> _AIM OF THE TASK_:
All lines from the one with "The width and height of the screenshot is (941, 567)." to the end of the data: return those exactly, and only those.
* * * * * * * * *
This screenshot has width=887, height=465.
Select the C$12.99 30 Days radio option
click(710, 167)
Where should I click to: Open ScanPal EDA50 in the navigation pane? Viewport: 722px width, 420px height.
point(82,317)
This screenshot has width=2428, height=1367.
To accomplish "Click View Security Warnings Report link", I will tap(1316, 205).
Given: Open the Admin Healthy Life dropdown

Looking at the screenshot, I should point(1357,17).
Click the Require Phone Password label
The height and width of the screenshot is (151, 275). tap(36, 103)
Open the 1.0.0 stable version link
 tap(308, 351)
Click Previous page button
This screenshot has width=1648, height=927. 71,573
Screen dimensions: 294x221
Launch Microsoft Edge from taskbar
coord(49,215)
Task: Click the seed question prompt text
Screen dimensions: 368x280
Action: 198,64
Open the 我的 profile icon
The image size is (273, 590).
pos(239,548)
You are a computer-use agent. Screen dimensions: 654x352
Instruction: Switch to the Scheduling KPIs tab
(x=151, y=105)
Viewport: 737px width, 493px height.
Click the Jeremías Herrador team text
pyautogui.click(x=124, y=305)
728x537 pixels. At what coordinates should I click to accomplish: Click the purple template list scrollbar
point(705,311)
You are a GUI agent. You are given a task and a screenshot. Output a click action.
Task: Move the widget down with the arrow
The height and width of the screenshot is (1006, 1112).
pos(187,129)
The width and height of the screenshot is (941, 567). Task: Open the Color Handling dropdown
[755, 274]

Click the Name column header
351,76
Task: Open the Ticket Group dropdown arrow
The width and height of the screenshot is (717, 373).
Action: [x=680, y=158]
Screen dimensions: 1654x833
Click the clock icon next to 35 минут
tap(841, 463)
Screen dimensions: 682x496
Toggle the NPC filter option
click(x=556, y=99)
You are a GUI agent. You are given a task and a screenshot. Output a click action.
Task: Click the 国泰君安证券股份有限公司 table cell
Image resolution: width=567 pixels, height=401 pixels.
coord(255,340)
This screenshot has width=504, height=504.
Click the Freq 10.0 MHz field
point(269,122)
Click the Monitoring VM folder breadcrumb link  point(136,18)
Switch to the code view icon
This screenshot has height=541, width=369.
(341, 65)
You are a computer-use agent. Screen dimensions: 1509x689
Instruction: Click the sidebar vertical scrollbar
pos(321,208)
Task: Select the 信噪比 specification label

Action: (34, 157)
* * * * * * * * *
> _TASK ANSWER_:
The width and height of the screenshot is (941, 567). Task: Open the Color Handling dropdown
[755, 274]

Click the Name column header
351,76
Task: Open the Ticket Group dropdown arrow
The width and height of the screenshot is (717, 373).
Action: [x=680, y=158]
Screen dimensions: 1654x833
Click the clock icon next to 35 минут
tap(841, 463)
Screen dimensions: 682x496
Toggle the NPC filter option
click(x=556, y=99)
You are a GUI agent. You are given a task and a screenshot. Output a click action.
Task: Click the 国泰君安证券股份有限公司 table cell
Image resolution: width=567 pixels, height=401 pixels.
coord(255,340)
This screenshot has width=504, height=504.
Click the Freq 10.0 MHz field
point(269,122)
Click the Monitoring VM folder breadcrumb link  point(136,18)
Switch to the code view icon
This screenshot has height=541, width=369.
(341, 65)
You are a computer-use agent. Screen dimensions: 1509x689
Instruction: Click the sidebar vertical scrollbar
pos(321,208)
Task: Select the 信噪比 specification label

Action: (34, 157)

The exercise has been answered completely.